_Tasks for this exercise_:
#1 Answer these from the article on Fed tapering and the S&P 500:
(a) To what amount did the Federal Reserve raise its monthly reduction in bond-buying?
(b) What inflation rate did the United States report for November?
(c) When is U.S. core inflation expected to peak?
#2 Please carry the article on Fed tapering and the S&P 500 forward from its final sentence.

_Source document_:

S&P 500 (SPX) continues to trade in a bull market after the U.S. central bank announced tapering measures to fight against inflation.
The U.S. Federal Reserve increased the reduction in bond-buying on a monthly basis from $15 billion to $30 billion.
Pulling off support programs is the first step towards tightening, and the chances of two or three rate hikes in 2022 have increased.
The United States reported that inflation rose to 6.8% in November, the highest level in nearly 40 years, representing a serious threat to the economy.
The U.S. Producer Price Index jumped to 9.6% YoY in November, while Ian Shepherdson, chief economist at Pantheon Macroeconomics, predicts that interest rates would increase in May despite the regulator’s outlook of “much better” inflation for the end of 2022 through early 2023.
Fed Chair Jerome Powell said that inflation had spread more than previously expected, and according to some analysts, it could take years for rates to be strong enough to have a significant impact on inflation. Ian Shepherdson, a chief economist of Pantheon Macroeconomics, added:
Core inflation in the U.S. is expected to peak in spring next year, which could prompt the Federal Reserve to raise rates as early as in March, depending on the severity of COVID-19’s omicron variant.
Monetary tightening is usually seen as a drag on stocks, but for now, there has been no noticeable negative effect on the U.S. stock market.

_Supplied material_:

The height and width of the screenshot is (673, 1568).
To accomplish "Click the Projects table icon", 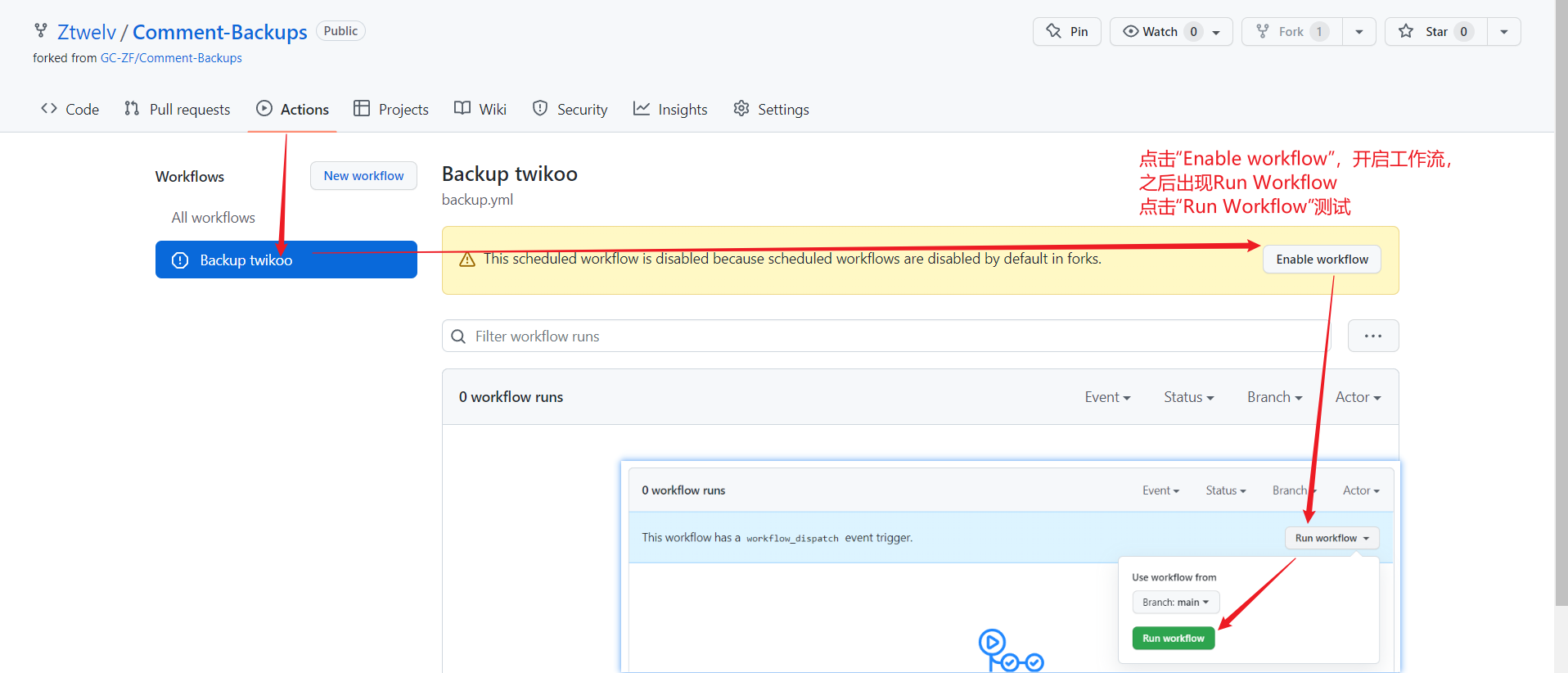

_Exercise responses_:
#1
(a) $30 billion
(b) 6.8%
(c) In spring next year

#2
The positive news is that the Omicron variant of coronavirus may have smaller effects on the U.S. economy than initially feared, and the U.S. President Biden reassured investors that the government would not resort to strict lockdowns to curb the rise of infections caused by the omicron variant.
U.S. economic growth, measured by gross domestic product, was revised higher in the third estimate for Q3 to 2.3% from 2.1%; still, the rising inflation, covid pandemic, and the world’s supply chains crisis represent a serious issue for economic stability.
The positive trend remains intact
The S&P 500 (SPX) has found strong support above 4,500 points, but it is still not able to surpass 4,800 points, which represents the current resistance level.
Data source: tradingview.com
If the price falls below 4,500 points, it would be a firm “sell” signal, and we have the open way to 4,300 points.
S&P 500 continues to trade in a bull market even though the U.S. central bank doubled the tapering pace to fight against inflation. Monetary tightening is usually seen as a drag on stocks, but for now, there has been no noticeable negative effect on the U.S. stock market.